The responsibility for capital infrastructure largely falls to our colleagues in Fáilte Ireland. They have spending proposals but I cannot elaborate on the detail of what those are. Some of the projects mentioned there are important. As our main tourism sites get busier and busier it is really important that we develop a second tier of visitor attractions, and Fáilte Ireland have submitted capital proposals to that effect. I do not have the details of those today, but I am very supportive of that.

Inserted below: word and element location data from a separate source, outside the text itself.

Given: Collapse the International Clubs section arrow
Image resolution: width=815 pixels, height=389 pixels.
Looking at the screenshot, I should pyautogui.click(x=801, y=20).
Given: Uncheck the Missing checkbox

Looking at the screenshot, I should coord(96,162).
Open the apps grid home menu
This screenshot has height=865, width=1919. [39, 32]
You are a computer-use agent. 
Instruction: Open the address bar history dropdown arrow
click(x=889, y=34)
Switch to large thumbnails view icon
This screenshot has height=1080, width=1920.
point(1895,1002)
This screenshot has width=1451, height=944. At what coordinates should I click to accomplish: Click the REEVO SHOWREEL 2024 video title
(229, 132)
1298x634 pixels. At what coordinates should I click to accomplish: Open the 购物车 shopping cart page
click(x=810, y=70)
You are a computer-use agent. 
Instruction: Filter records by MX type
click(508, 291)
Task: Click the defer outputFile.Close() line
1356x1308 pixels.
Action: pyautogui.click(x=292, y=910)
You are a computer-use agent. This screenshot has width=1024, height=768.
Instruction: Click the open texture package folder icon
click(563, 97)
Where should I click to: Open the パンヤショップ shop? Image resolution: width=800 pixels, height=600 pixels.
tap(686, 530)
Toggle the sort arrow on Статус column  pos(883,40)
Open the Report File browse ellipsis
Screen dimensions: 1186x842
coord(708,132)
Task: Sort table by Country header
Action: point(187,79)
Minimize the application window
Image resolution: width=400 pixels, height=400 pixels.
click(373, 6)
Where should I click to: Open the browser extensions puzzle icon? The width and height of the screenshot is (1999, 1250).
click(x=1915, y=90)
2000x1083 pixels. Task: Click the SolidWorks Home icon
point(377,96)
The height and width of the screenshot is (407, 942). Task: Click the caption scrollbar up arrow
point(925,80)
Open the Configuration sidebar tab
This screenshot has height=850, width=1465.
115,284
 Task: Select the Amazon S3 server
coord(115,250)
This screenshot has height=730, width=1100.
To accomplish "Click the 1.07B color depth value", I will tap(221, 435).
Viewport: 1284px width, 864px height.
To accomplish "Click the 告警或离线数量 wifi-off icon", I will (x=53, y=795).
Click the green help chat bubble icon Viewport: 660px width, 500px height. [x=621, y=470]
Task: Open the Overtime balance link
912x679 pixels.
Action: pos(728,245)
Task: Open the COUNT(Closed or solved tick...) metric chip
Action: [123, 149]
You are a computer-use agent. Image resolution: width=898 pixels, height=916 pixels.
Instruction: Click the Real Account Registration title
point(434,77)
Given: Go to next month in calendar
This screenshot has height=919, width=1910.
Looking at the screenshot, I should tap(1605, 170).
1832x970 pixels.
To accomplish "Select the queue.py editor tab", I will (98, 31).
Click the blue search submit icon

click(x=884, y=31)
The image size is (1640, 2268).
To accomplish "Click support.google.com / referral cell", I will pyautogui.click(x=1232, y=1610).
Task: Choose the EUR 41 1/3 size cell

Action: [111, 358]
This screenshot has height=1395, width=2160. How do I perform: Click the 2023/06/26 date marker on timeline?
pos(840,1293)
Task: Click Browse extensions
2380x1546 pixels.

We have made the point that we cannot continue to grow at this rate while our share of voice starts to shrink. It has been shrinking in the last number of years. Our visibility in all our key main markets has been falling at quite a rapid rate over the last number of years, and Ireland's ranking compared to competitor destinations has been falling as well. That is a concern for us. As part of the tourism action group established by Deputy Paschal Donohoe when he was Minister for Transport, Tourism and Sport there was a commitment to restore the tourism marketing budget, although it was silent on the timescale. We saw our budget stabilise in 2017, although as a result of the collapse in the value of sterling versus the dollar we were left nursing a wound of over €1 million in exchange rate losses. We get a grant of £11 million from the Department of the Economy in Northern Ireland which more than covers our spend in sterling in the UK, but we have to then convert that to US dollars. We lost over €1 million last year on the currency exchange because of the collapse of sterling against the dollar. These things have had unintended consequences for us. We sought restoration of budget in discussions as part of the development of our corporate plan over a four year period. We have not been successful in that yet but we will keep hammering away at it. However, we have seen great successes and we are delighted with them. I thank the committee for the compliments. It was nice that the World Economic Forum gave us a good accolade as well. That is only sustainable for so long. We are in the business of generating economic growth here. We intend to generate spend this year in excess of €5.5 billion. The summer season still appears to be very positive, because the exceptionally strong growth that we have in North America, the very strong growth we have had in long haul markets and the modest growth in Europe is certainly painting over the mixed picture that we are seeing. That 8% fall in Britain is quite a worrying trend.
I thank the witnesses for their contributions. I am proud to say that I am staycationing this year and doing my bit for the cause. Perhaps it is because I had to pay for a Seanad election last year, but that is neither here nor there.